Edit the lines from the one containing "This screenshot has height=767, width=1023." through the one containing "115-browser-icon: 5 ↗ is", replacing "screenshot" with "screen capture" and changing nothing else. Return only those lines.

▶ **Supplied data**:
=== Begin Enclosure ===
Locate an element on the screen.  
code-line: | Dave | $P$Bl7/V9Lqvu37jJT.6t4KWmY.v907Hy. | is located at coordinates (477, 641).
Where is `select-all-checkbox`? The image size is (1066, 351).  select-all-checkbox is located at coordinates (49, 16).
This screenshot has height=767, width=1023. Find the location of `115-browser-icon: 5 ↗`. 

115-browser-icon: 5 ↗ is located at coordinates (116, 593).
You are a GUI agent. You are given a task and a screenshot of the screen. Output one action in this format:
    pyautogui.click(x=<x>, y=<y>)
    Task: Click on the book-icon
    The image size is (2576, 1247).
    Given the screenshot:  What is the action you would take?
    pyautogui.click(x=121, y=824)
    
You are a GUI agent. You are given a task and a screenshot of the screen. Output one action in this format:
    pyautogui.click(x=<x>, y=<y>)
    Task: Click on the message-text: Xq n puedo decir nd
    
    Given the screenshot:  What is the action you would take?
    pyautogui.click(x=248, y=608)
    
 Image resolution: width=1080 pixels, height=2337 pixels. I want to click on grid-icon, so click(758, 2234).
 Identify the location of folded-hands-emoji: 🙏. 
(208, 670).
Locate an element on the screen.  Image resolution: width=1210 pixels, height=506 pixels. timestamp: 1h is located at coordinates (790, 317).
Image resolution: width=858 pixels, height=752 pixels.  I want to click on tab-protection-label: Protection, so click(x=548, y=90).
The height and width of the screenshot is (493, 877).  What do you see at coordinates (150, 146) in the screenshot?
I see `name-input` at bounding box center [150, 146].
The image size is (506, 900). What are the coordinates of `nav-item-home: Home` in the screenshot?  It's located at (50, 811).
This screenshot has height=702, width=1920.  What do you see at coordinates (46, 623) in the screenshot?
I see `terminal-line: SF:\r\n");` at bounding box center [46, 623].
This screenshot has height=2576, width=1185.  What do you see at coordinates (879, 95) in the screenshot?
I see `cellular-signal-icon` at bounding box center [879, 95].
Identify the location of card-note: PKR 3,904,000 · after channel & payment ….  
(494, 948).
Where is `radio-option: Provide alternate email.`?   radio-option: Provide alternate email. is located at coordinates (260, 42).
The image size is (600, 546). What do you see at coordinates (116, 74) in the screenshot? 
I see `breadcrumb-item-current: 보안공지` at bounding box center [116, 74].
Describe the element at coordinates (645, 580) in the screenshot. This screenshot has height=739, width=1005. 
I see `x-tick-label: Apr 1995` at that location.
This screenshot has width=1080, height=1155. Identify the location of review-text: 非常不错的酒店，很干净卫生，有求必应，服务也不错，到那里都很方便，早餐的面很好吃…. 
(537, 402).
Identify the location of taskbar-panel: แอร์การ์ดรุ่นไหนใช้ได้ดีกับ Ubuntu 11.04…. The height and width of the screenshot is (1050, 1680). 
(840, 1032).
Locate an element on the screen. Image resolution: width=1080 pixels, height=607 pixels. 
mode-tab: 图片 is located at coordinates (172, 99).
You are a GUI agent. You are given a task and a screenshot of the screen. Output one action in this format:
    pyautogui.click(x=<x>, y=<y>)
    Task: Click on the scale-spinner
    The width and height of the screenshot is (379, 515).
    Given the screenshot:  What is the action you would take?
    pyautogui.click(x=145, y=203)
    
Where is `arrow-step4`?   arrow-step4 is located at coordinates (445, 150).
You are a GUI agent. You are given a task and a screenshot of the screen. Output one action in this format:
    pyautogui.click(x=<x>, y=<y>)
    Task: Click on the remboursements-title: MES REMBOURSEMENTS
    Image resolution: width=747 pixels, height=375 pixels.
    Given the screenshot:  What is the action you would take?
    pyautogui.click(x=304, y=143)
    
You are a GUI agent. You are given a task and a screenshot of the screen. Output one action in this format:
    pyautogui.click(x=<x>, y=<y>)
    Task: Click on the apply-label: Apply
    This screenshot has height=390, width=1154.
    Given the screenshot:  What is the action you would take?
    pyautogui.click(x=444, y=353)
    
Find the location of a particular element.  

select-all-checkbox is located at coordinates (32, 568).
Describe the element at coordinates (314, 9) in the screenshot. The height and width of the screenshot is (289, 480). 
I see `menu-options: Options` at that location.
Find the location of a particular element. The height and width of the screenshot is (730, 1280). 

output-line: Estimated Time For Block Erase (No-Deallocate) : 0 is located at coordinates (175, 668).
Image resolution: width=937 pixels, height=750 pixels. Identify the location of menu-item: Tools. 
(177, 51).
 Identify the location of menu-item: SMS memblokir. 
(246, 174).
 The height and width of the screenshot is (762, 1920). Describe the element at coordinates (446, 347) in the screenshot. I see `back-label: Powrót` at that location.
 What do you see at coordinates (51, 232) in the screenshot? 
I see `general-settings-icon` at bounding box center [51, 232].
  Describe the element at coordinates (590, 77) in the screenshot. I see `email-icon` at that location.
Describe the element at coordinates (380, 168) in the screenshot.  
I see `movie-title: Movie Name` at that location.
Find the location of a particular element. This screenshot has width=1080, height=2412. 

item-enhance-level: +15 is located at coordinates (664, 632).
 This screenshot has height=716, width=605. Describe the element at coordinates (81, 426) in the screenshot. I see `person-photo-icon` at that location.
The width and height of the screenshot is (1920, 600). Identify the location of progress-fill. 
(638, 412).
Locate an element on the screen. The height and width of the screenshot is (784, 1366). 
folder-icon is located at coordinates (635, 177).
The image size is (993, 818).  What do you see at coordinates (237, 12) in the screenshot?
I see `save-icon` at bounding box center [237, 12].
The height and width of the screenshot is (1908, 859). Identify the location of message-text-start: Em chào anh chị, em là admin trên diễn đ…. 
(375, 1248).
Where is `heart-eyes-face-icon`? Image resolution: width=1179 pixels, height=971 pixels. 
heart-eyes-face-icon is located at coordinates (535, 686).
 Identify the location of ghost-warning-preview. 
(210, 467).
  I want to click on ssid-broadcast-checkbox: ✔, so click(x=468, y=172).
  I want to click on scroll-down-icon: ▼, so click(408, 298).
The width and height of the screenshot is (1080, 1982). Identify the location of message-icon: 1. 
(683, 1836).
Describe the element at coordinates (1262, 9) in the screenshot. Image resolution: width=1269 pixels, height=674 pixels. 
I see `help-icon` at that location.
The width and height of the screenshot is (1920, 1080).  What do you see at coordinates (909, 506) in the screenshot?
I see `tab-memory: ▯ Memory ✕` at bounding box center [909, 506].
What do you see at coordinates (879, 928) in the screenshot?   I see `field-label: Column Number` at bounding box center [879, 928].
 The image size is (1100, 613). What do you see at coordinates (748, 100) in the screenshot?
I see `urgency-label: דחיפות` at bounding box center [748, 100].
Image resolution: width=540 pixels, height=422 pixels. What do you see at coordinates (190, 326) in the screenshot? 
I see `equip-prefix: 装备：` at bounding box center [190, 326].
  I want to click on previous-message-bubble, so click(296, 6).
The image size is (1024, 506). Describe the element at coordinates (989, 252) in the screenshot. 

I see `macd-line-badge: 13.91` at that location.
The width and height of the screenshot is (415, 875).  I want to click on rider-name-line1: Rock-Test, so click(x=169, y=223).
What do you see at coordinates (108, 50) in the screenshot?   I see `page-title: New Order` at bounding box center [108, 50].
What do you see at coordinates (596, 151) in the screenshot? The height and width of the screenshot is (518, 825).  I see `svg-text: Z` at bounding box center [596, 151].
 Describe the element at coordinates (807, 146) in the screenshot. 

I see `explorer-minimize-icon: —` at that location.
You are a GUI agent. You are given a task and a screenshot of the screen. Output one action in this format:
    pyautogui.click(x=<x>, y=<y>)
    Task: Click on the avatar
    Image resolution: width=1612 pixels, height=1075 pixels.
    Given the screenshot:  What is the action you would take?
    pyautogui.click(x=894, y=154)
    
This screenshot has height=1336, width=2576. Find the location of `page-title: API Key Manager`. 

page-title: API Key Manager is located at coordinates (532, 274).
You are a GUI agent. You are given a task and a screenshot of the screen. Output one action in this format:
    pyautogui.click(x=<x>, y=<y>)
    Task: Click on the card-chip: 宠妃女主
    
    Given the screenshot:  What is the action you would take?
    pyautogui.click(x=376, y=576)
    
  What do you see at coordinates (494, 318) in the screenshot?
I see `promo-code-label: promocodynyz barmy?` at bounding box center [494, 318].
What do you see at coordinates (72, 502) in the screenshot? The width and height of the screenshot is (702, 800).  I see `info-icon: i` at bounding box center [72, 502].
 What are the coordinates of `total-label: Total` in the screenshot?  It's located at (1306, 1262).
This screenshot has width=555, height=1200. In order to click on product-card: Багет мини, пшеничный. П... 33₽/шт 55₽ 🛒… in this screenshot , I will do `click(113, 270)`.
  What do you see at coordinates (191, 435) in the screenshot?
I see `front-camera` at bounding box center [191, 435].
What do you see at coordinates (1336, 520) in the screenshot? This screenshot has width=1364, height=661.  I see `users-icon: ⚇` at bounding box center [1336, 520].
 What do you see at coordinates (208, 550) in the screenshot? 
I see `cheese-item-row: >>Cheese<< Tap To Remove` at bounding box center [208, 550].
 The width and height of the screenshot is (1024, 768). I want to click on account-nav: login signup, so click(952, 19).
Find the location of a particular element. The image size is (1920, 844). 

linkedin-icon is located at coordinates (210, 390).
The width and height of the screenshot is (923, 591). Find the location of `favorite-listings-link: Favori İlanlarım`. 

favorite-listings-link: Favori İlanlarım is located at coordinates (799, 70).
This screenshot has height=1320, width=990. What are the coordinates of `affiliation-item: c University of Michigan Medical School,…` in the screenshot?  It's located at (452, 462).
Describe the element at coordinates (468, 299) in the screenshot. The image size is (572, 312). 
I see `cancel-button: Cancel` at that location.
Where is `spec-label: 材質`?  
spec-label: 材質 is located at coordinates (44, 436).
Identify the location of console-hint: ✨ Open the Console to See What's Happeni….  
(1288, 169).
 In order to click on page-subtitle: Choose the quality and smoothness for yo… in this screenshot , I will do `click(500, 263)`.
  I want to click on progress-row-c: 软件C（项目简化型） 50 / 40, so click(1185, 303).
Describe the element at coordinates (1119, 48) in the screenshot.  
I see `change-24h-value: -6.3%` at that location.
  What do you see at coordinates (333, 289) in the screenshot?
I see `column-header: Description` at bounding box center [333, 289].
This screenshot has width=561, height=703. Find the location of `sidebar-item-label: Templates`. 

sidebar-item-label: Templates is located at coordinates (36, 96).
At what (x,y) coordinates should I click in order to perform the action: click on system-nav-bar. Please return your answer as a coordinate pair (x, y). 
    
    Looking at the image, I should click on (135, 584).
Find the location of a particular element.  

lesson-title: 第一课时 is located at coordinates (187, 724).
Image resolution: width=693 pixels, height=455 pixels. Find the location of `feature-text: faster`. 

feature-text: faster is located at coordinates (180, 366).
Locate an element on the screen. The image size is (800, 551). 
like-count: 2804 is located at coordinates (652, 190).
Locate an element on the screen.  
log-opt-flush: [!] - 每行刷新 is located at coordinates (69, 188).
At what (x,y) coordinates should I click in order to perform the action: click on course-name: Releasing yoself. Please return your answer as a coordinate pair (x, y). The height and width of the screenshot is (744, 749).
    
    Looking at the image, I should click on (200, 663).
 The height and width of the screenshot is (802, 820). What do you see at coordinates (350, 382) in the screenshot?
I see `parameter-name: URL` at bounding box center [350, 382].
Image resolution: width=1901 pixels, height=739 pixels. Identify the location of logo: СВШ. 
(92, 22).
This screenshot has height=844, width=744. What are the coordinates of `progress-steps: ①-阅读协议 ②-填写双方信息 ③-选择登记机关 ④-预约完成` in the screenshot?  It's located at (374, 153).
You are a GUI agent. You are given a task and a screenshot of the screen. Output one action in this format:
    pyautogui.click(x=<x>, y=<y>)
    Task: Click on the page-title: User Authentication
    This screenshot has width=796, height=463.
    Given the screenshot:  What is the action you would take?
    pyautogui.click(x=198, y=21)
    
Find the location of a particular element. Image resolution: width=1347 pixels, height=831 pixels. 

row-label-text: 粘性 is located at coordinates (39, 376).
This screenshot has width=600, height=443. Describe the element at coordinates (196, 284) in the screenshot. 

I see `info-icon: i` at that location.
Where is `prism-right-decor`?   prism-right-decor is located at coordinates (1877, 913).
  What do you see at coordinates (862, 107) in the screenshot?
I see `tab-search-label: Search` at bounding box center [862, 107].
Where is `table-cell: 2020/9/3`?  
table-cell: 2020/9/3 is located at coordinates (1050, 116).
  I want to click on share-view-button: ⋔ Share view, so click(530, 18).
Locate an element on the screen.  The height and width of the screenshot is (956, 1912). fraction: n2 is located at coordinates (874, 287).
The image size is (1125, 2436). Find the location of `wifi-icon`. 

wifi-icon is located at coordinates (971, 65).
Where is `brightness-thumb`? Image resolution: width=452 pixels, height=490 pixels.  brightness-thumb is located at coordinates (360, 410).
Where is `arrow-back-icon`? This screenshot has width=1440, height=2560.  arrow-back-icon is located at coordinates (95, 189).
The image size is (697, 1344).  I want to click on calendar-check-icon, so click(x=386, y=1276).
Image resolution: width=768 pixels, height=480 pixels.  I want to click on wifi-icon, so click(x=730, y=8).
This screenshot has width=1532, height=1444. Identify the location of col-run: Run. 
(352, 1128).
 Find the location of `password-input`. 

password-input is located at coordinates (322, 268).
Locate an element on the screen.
=== End Enclosure ===
▶ **Response area**:
This screen capture has height=767, width=1023. Find the location of `115-browser-icon: 5 ↗`. 

115-browser-icon: 5 ↗ is located at coordinates (116, 593).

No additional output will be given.